The physician admitted that we were basically "chasing numbers" - when her heart rate and oxygen levels dropped, they put her back on the vent; when her potassium level dropped, they replaced the potassium. We had never been sat down - either when she was admitted or during the four weeks she was there - to be given the big picture. Each specialist focused on his or her area of my mother's body.

The tragedy is that my family's scenario is not uncommon: the same event happened to my neighbor across the street with her elderly father two years ago. As I share my frustration regarding my mother's final weeks, colleagues and friends share similar stories.
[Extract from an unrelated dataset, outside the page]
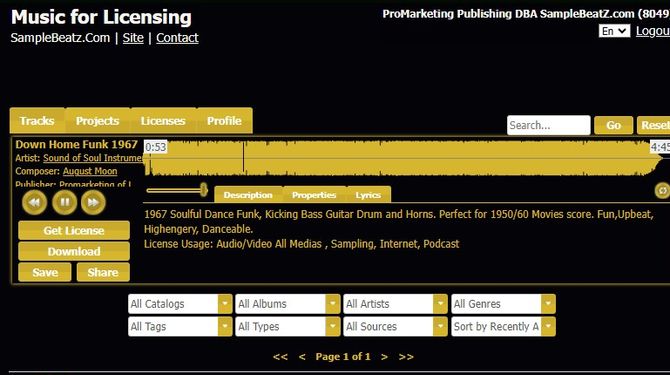Seek in the track waveform

402,158
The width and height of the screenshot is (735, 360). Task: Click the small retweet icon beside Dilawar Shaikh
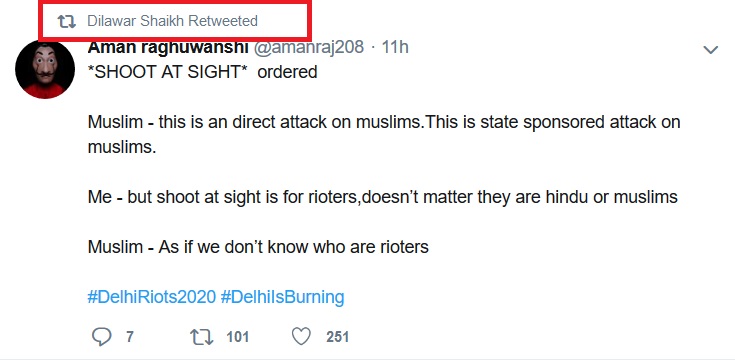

In the industry's big push to adopt electronic health records and other health IT, and to connect these systems so our healthcare providers can have the complete patient information to make informed decisions, we need to ask ourselves this: How can we share meaningful information across the healthcare industry if we have an information breakdown within the four walls of a healthcare organization - among clinicians and staff, between clinicians and family members, and between clinicians and staff and the patient?

On the Side of Advocacy
While I thought throughout the four-plus weeks my mother was in the acute-care hospital that I was being her advocate - asking questions of the respiratory therapists, physical and occupational therapists, speech therapists, nurses, physicians and specialists - I was asking the wrong questions. When I arrived in town to help my sisters watch over our mother, I should have been a true advocate. I should have requested a meeting with one of the physicians and asked the bigger questions: Do you have her healthcare directive? No, well, here it is and let the staff know about the recent changes, so that they are not "chasing numbers" or appeasing family members whom they think want to keep their loved ones alive at all costs. What is her overall prognosis?
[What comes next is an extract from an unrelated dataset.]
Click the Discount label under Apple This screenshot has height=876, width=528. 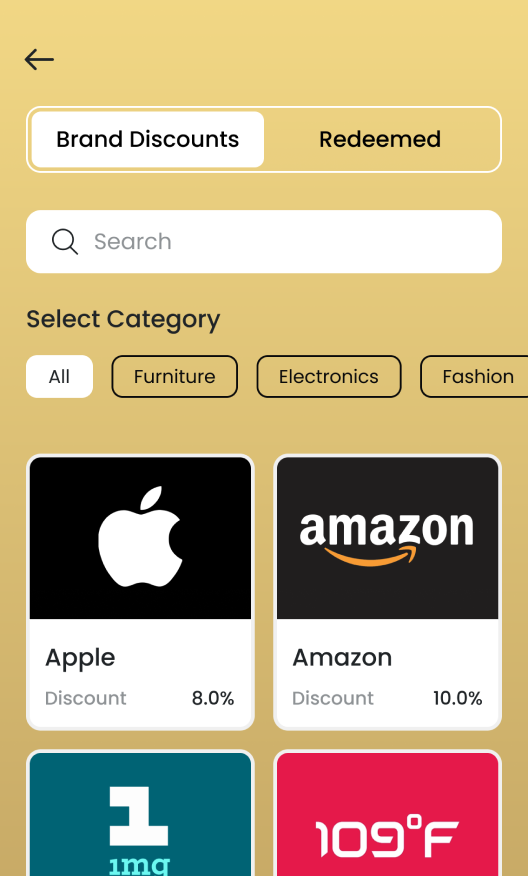pyautogui.click(x=85, y=698)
Virginia and other states are in the process of putting healthcare directives in a registry and at some point down the road connecting them to state health information exchanges. When families are dealing with medical emergencies, they won't have to worry about whether or not their loved ones' healthcare directives have followed them from one healthcare facility to the next. I'm not sure where California is in terms of implementing a healthcare directive registry, but I hope it's on some policymaker's list.

Lastly, I would appeal to the acute-care facilities that deal with patients like my mother. Before my mother's morphine drip commenced, the nurse assigned to my mother told my oldest sister that several vents were going to be turned off that night. These acute-care facilities obviously deal with these situations on a regular basis. I wondered: How many of those families did not get the complete medical narrative of their loved ones before the decision to take them off the vent was made? Can't these acute-care facilities be the obvious agents of change and retool their processes so communication is open and clear across all stakeholders, everyone has the vital information before them, no gaps in care exist and no futile procedures are done?

It would save a lot of heartache of a different kind at a time when families are already dealing with the heartache of having to lose a loved one.